Valid Java, inclutivejava
Enumeration
The enum type added in Java 1.5...
Enum type is a set of fixed constants, such as four seasons and poker colors.
Before enum type occurs, an int constant is usually used to represent the enumeration type.
For example:
public static final int APPLE_FUJI = 0;public static final int APPLE_PIPPIN = 1;public static final int APPLE_GRANNY_SMITH = 2;public static final int ORANGE_NAVEL = 0;public static final int ORANGE_TEMPLE = 1;public static final int ORANGE_BLOOD = 2;
If you just want to use it as an enumeration, it feels nothing like this.
However, if you compare the above apples with oranges, or write them ....
int i = (APPLE_FUJI - ORANGE_TEMPLE) / APPLE_PIPPIN;
Although legal but surprised, is this juice?
In addition, this constant is a compile-time constant. After compilation, everything ends and the place where this constant is used is replaced with the value of this constant.

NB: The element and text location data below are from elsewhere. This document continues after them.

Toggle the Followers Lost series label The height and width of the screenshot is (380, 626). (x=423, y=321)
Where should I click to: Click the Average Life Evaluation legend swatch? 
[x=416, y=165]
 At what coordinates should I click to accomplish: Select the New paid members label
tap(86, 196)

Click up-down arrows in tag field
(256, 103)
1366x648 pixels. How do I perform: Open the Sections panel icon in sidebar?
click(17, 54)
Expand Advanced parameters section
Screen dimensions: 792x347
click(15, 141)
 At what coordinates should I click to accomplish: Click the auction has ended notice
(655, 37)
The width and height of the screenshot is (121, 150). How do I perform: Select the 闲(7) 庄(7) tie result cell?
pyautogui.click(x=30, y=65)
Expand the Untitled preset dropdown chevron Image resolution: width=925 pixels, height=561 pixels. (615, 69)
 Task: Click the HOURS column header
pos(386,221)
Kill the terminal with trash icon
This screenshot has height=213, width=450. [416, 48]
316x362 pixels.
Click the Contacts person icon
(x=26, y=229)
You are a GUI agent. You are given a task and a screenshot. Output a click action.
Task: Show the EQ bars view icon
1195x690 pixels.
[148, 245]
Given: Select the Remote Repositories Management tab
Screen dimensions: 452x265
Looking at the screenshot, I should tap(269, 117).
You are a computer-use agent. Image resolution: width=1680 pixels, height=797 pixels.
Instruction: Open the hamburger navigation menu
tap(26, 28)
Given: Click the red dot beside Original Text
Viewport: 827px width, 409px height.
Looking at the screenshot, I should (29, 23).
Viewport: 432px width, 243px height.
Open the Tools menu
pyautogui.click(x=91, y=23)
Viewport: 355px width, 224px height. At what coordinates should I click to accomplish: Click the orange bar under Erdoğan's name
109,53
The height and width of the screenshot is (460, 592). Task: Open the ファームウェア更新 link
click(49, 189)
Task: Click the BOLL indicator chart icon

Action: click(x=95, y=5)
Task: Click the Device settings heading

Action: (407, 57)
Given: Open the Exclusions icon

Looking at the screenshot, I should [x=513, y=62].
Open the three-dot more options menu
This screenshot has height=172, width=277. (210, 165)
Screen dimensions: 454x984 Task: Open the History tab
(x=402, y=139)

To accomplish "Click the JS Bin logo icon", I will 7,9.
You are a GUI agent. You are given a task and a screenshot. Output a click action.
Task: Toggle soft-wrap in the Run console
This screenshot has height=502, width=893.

If the constant value needs to be changed, all code that uses the constant must be re-compiled.
Even worse, it can run normally without re-compiling, but with unpredictable results.
(Ps: I think what's worse is that someone directly writes the constant value to the code ...)
In addition, for example, the APPLE_FUJI above, I want to print its name, not its value.
Besides, I want to print all the apple types.
Of course, if you want to print it, you can simply use enum, which is very troublesome.
If you use enum, for example:
public enum Apple { FUJI, PIPPIN, GRANNY_SMITH } public enum Orange { NAVEL, TEMPLE, BLOOD }
It looks like a bunch of constants, but enum does not have an instance or an accessible constructor and cannot be expanded.
Enum itself is final, so it is often used to implement singleton directly with enum.
Enum is type-safe during compilation. For example, if an Apple-type parameter in the above Code is declared, the reference to this parameter must be one of the three Apple types.
In addition, enum itself is a type, which can have its own methods and fields, and can implement interfaces.
Attached to the book, the solar system enum, it is hard to imagine that if there is a similar demand to achieve with a normal constant.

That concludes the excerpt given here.